Regardless of what problem you are solving, an interpretable model will always be preferred because both the end-user and your boss/co-workers can understand what your model is doing. Model Interpretability also helps you debug your model by giving you a chance to see what the model thinks is essential.
Furthermore, you can use interpretable models to combat the common belief that Machine Learning algorithms are black boxes and that we humans aren't capable of gaining any insights into how they work.
This article is the first in my series of articles to explain the different methods of achieving explainable machine learning/artificial intelligence.
Plan for this series
My series of articles will cover both theoretical and practical information about making machine learning explainable. The articles are structured in the following way:
Part 1: Machine Learning Model Interpretability (this article)
- What is Model Interpretation?
- Importance of Model Interpretation
- What features are important for the model?

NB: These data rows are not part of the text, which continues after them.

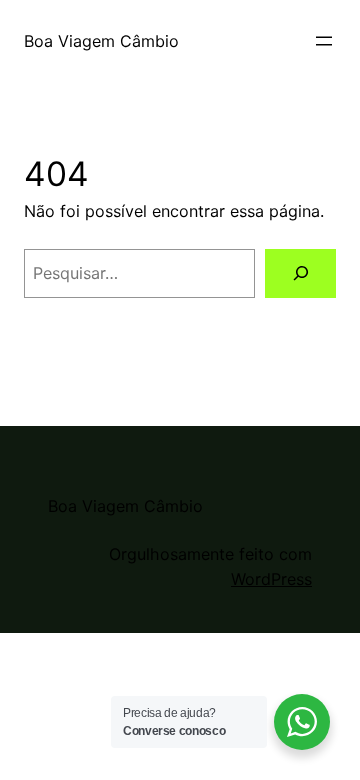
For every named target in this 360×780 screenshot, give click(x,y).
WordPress (271, 579)
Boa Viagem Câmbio (101, 41)
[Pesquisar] (300, 273)
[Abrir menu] (324, 41)
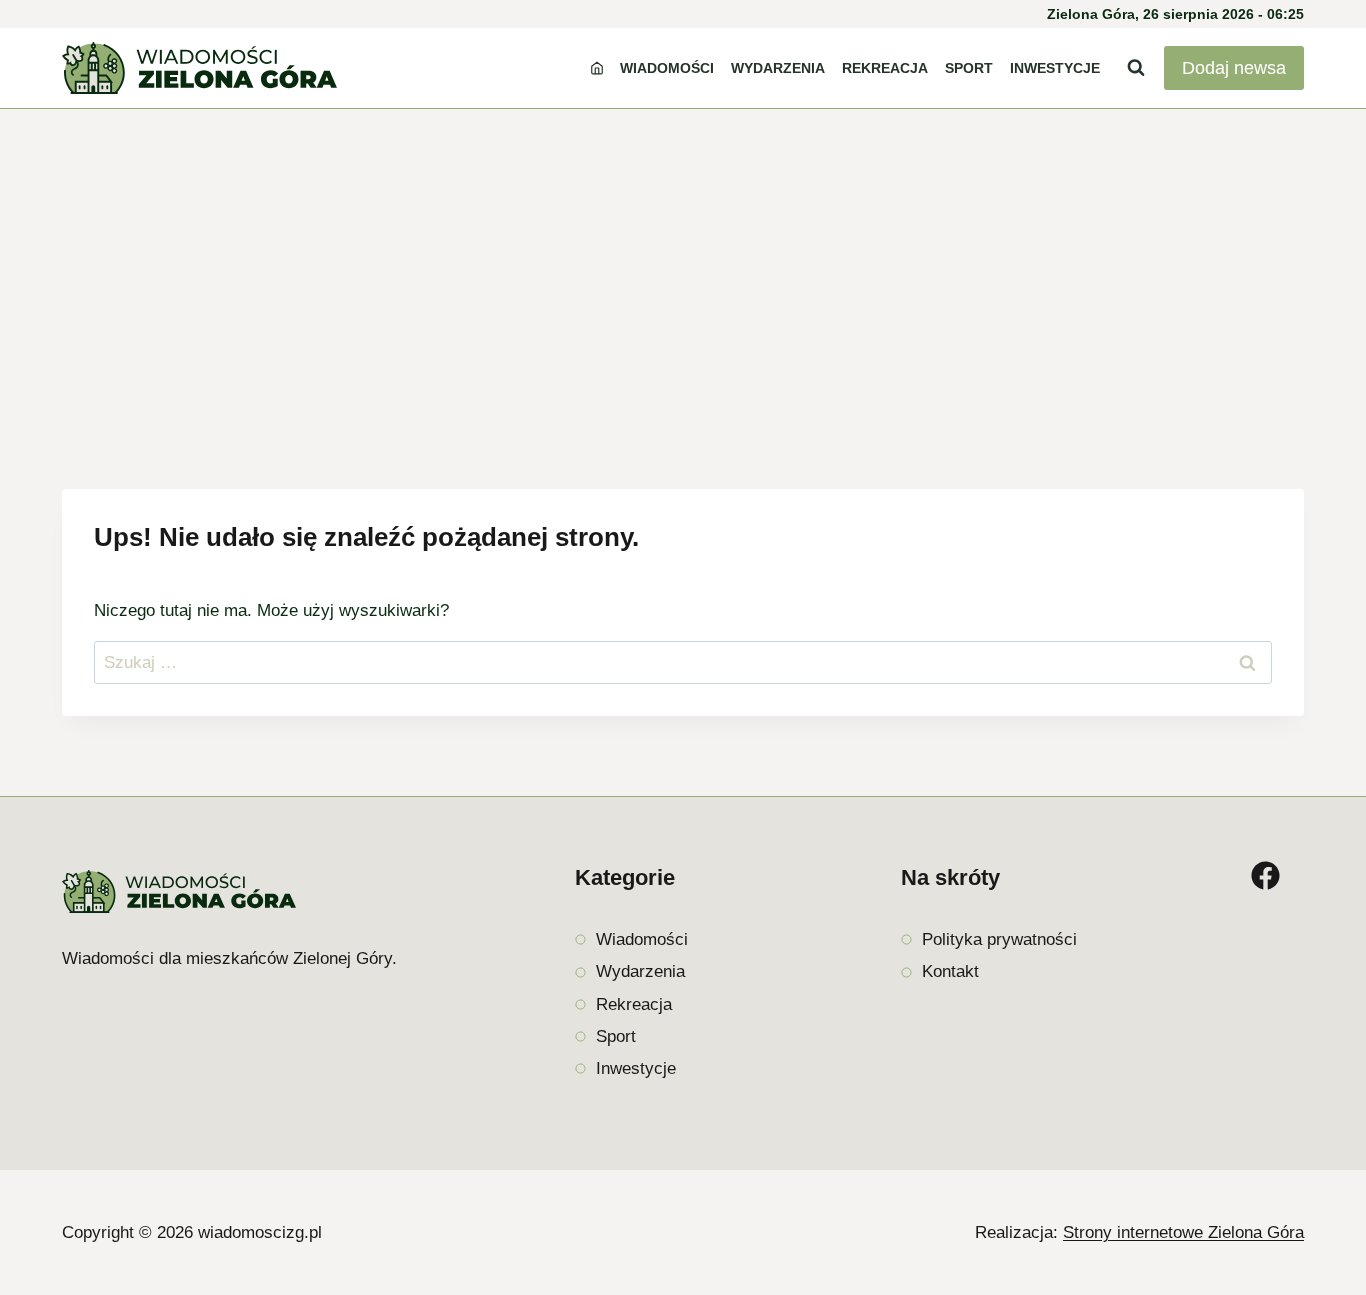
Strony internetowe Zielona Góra (1183, 1232)
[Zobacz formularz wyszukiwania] (1136, 68)
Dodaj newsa (1234, 68)
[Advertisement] (683, 259)
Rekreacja (885, 68)
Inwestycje (1055, 68)
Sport (969, 68)
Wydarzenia (778, 68)
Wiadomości (667, 68)
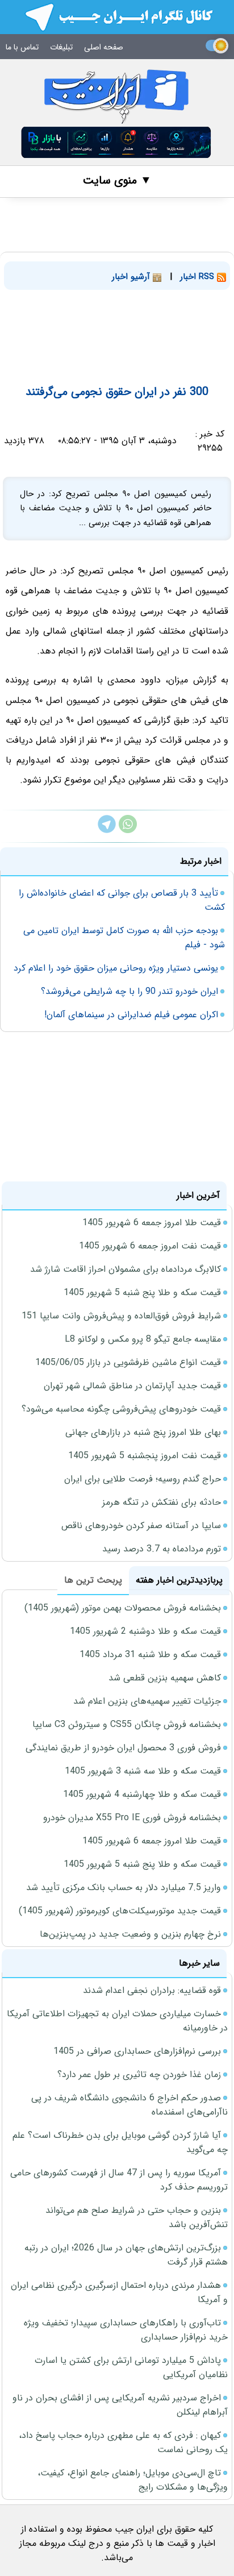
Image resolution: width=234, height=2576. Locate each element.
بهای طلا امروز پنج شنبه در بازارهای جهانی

- Understanding individual predictions
- How to get Feature importance for different types of models
- What are Partial Dependence plots, and how can they be used
- Local Interpretable Model-Agnostic Explanations (LIME)
- SHapley Additive exPlanations (shap values)
Why is interpretability in machine learning important?
Even today, data science and machine learning applications are still perceived as black boxes capable of magically solving a task that couldn't be solved without it. However, this isn't at all true; then, for a data science project to succeed, the development team must understand the problem they are trying to solve and know what kind of model they need for the problem at hand.
However, considering that most business people won't have an intuitive understanding of the machine learning pipeline and therefore won't understand your fancy accuracy metrics or loss functions, you need another way to show them your model's performance.
Furthermore, good performance doesn't always mean that your model is doing the right thing, and therefore often, the following questions emerge:
- Why should I trust the model?
- How does the model make predictions?
Data scientists and researchers have been trying to answer these questions for several years now and have come up with multiple approaches to extract information about the decision process of machine learning models.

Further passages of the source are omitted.